* **課題の指示**:
変分ベイズによるLDAの本文で、CountVectorizer の max_features に指定されている値を答えてください。

* **本文**:

# LDA with Variational Bayes


## train & test データロード


In [1]:
def load_train_test():
    """
    @return train list 学習用の文書集合
    @return test list テスト用の文書集合
    """
    read_dir = './data/ldcourpas/'
    train_doc_name = 'train_doclist.list'
    test_doc_name = 'test_doclist.list'
    
    with open(read_dir + train_doc_name, mode='rb') as f:
        train = pickle.load(f)
    with open(read_dir + test_doc_name, mode='rb') as f:
        test = pickle.load(f)
    
    return train, test

from sklearn.feature_extraction.text import CountVectorizer
from sklearn.decomposition import LatentDirichletAllocation
import pickle

train, test = load_train_test()
analyzer = lambda words: words
vect = CountVectorizer(max_features=10000, min_df=.01, max_df=.40, analyzer=analyzer)
X = vect.fit_transform(train)
id2word = {v: k for k, v in vect.vocabulary_.items()}

## LDA


In [2]:
import scipy.special as special


def _dirichlet_expectation_1d(arr):
    """
    calcurate (E[log(vars)]), vars = Dir(vars|arr)
    """
    sum_arr = arr.sum()
    return special.psi(arr) - special.psi(sum_arr)

def _dirichlet_expectation_2d(arr):
    """
    calcurate E[log(vars)], vars ~ Dir(vars|arr)
    """
    sum_axis1 = arr.sum(axis=1).reshape(-1, 1)
    return special.psi(arr) - special.psi(sum_axis1)
    

In [None]:
import logging
import time
import scipy.special as special
import scipy.stats as stats
from joblib import Parallel, delayed, cpu_count

EPS = np.finfo(np.float).eps


def _get_n_jobs(n_jobs):
    if n_jobs < 0:
        return max(cpu_count() - 1, 1)

(項目の座標データ)
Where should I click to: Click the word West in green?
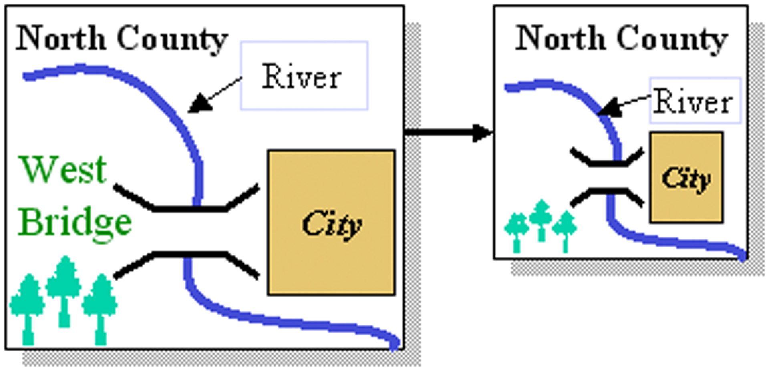(x=63, y=169)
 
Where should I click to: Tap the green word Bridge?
(x=75, y=223)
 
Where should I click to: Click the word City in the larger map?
(x=332, y=224)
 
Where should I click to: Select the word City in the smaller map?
(x=686, y=178)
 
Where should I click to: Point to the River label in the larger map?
(x=302, y=76)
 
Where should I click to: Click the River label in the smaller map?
(x=693, y=102)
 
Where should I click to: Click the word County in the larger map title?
(x=172, y=39)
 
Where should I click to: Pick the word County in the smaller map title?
(x=672, y=39)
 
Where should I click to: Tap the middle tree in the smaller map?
(x=541, y=218)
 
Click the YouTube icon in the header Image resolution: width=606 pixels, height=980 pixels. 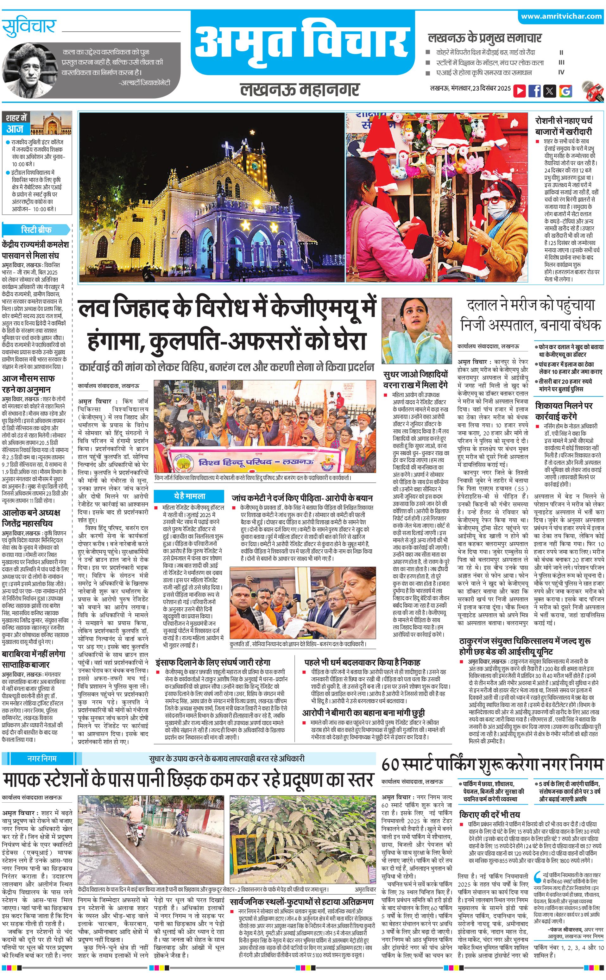click(x=520, y=91)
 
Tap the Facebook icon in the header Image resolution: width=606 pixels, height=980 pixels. click(x=535, y=91)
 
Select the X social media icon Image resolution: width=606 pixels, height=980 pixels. click(x=550, y=91)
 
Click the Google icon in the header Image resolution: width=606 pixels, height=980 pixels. click(x=565, y=91)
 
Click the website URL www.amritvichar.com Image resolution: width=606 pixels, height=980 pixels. click(x=561, y=16)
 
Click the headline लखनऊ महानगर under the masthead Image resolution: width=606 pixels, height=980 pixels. click(x=300, y=89)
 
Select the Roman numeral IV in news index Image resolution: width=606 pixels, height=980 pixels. click(x=561, y=73)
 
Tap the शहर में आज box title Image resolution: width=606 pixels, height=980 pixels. click(x=16, y=123)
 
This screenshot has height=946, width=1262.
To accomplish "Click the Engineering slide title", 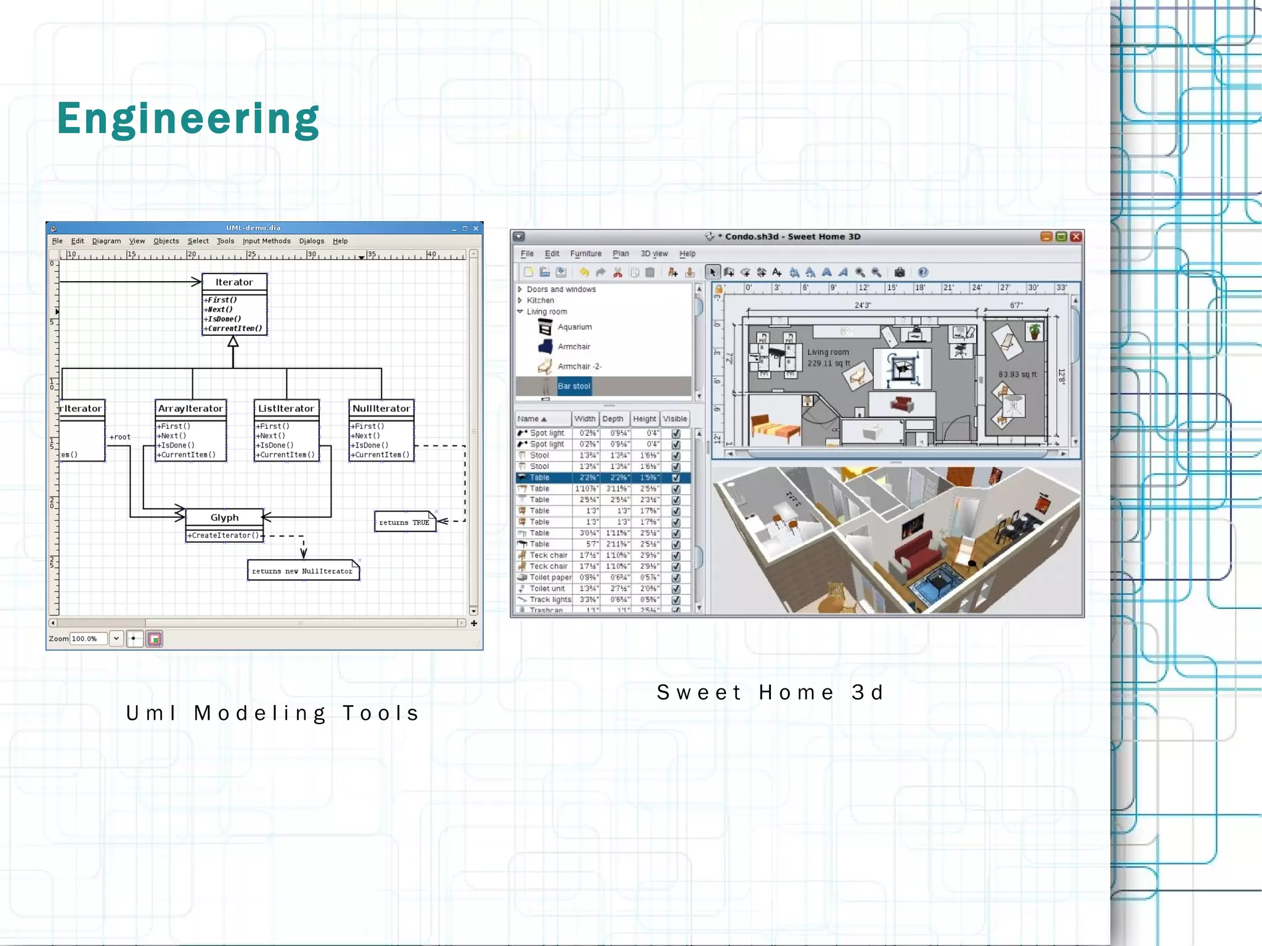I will tap(188, 118).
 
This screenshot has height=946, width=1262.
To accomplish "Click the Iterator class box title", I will tap(234, 282).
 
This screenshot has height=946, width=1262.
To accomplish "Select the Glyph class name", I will tap(224, 518).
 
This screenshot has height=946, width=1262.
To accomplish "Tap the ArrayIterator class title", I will tap(190, 409).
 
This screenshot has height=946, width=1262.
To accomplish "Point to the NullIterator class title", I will tap(381, 409).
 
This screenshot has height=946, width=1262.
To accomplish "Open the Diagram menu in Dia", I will tap(107, 241).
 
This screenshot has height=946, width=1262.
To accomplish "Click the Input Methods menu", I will tap(266, 241).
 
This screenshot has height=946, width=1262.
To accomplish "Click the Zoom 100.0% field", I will tap(88, 639).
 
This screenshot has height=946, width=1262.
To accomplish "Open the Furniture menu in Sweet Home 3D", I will tap(585, 253).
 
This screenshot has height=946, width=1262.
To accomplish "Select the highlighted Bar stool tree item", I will tap(574, 386).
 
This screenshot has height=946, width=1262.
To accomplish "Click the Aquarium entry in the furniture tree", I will tap(574, 327).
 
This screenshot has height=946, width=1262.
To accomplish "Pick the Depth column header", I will tap(613, 419).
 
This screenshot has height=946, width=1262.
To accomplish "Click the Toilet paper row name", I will tap(550, 577).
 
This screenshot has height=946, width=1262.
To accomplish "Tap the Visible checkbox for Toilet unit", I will tap(676, 589).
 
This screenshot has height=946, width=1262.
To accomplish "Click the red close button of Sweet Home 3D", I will tap(1076, 237).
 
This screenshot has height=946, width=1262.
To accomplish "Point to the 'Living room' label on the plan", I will tap(828, 353).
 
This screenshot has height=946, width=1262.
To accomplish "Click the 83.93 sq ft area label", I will tap(1017, 375).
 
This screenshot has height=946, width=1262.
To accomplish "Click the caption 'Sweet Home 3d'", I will tap(770, 693).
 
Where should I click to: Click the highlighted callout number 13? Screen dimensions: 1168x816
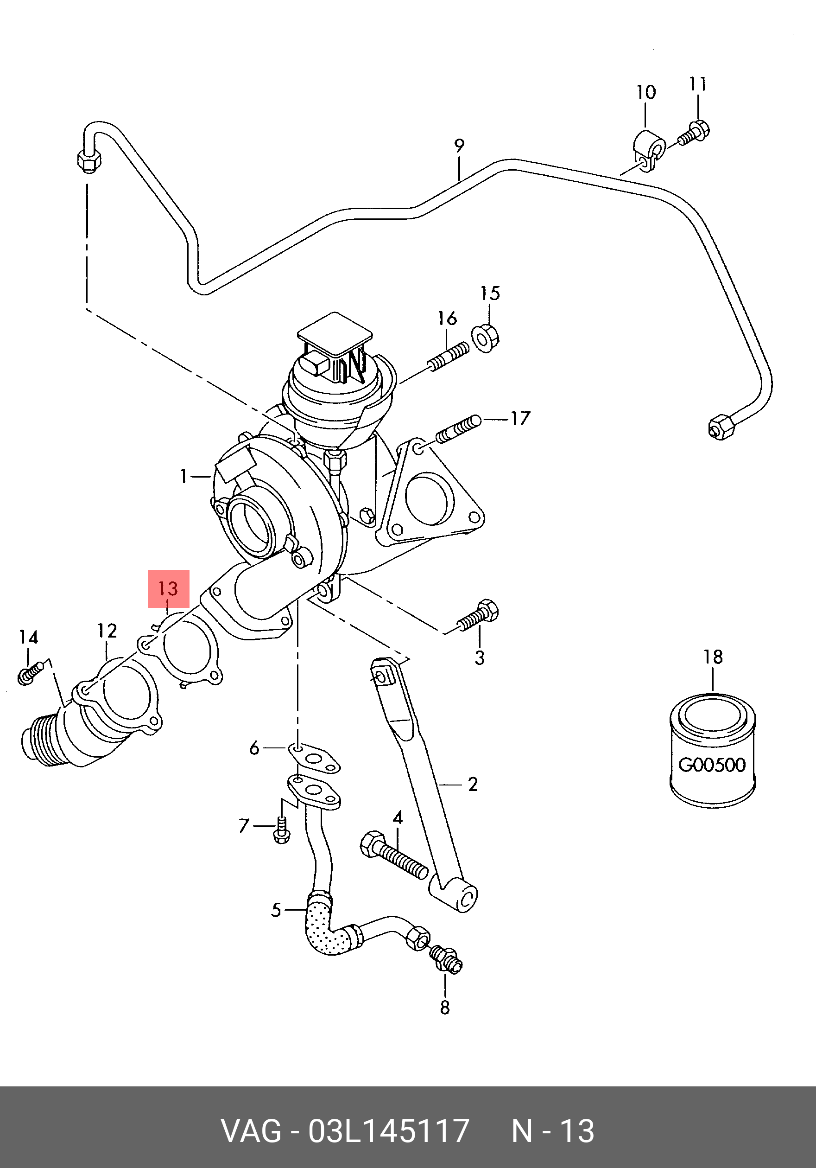[168, 588]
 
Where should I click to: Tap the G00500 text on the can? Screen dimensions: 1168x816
[712, 765]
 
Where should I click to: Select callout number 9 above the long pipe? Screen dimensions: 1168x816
[459, 146]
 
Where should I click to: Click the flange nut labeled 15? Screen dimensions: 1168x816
[486, 338]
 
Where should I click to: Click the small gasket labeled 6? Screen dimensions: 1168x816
[314, 759]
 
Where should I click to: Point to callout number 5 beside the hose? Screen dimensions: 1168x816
[276, 910]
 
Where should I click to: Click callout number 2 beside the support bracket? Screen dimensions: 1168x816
[473, 785]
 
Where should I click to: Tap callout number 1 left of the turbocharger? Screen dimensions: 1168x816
[183, 476]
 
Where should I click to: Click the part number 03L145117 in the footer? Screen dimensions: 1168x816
[389, 1131]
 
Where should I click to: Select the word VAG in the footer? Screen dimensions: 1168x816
[251, 1131]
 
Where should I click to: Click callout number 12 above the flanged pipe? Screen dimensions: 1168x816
[108, 632]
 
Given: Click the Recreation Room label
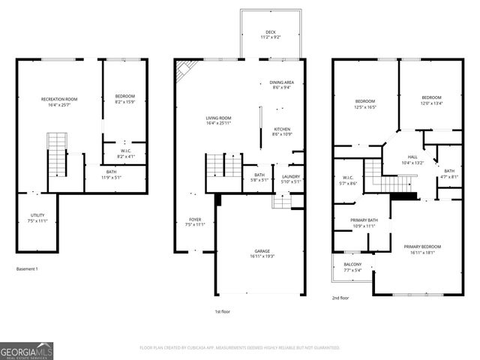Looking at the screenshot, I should (x=59, y=102).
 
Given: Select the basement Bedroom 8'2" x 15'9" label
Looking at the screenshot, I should (x=124, y=99).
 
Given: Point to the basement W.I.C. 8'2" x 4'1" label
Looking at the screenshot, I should (x=127, y=154).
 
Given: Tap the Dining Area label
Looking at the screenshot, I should (x=280, y=85).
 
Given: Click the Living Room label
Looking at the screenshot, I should (x=219, y=121).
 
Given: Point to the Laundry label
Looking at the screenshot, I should (x=290, y=178).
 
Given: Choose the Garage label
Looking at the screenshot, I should (x=262, y=254).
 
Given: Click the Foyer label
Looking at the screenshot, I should (x=194, y=222).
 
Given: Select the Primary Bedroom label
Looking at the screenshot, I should (x=422, y=250).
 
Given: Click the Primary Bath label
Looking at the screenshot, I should (x=364, y=223).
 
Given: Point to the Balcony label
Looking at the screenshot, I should (x=352, y=267).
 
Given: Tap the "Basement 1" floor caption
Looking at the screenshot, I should (x=26, y=268).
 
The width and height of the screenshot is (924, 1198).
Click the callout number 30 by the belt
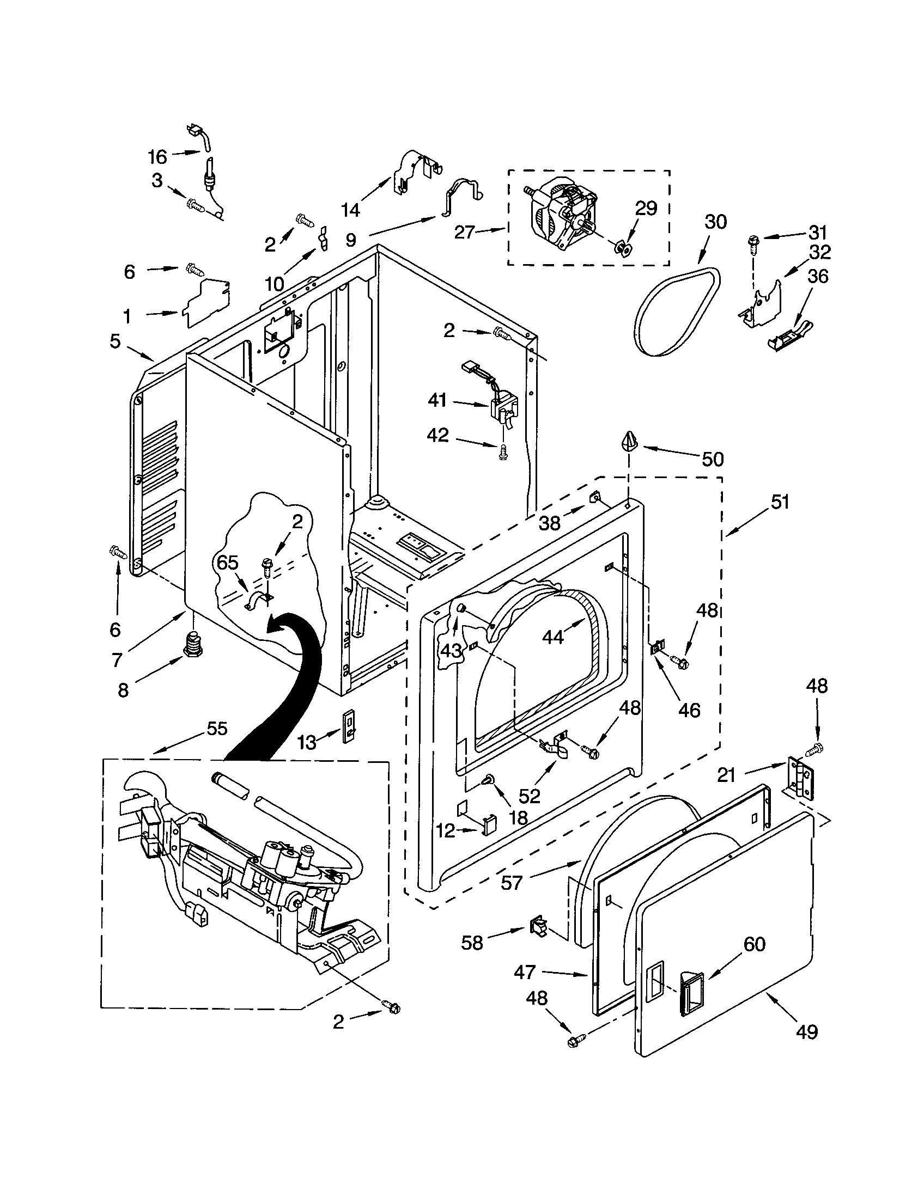pyautogui.click(x=715, y=222)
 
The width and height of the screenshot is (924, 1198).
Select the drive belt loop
pyautogui.click(x=676, y=314)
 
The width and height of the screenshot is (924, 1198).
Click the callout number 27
pyautogui.click(x=464, y=232)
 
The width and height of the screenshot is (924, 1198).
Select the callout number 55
pyautogui.click(x=217, y=729)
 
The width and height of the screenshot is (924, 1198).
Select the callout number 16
pyautogui.click(x=157, y=157)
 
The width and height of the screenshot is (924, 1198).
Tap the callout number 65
pyautogui.click(x=228, y=563)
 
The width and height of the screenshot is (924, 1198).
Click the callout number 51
pyautogui.click(x=780, y=502)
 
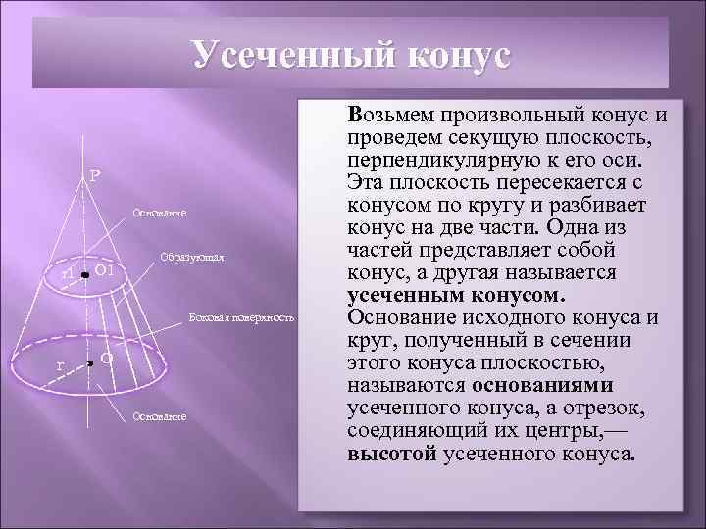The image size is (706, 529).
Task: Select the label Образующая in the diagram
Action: [191, 259]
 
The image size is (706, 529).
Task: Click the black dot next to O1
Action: [86, 277]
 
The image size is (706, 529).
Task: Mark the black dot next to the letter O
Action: [89, 363]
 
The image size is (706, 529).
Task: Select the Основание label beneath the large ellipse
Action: [160, 416]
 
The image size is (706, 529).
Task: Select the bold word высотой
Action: [392, 454]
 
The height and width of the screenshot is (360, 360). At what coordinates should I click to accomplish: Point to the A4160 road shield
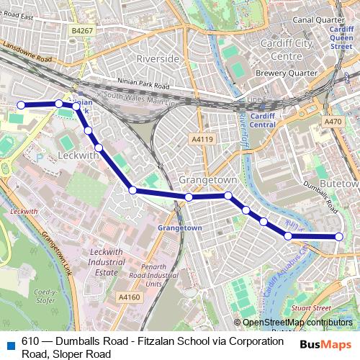[129, 296]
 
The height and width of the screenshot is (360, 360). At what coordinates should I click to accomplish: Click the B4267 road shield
[83, 31]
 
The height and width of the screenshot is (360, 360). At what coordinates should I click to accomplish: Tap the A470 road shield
[333, 122]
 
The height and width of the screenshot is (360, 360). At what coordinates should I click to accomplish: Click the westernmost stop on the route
[21, 105]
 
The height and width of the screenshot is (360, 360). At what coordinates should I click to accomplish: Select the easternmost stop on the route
[339, 236]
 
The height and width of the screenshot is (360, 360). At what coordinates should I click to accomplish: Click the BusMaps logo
[325, 345]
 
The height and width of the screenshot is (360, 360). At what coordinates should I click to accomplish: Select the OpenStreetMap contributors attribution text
[297, 323]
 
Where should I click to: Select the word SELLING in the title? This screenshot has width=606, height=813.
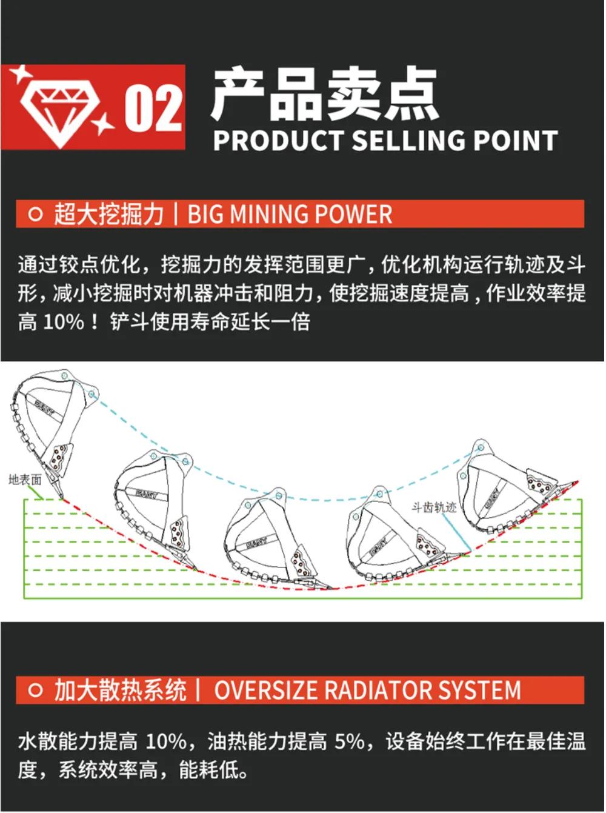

* **この課題の解答**:
10000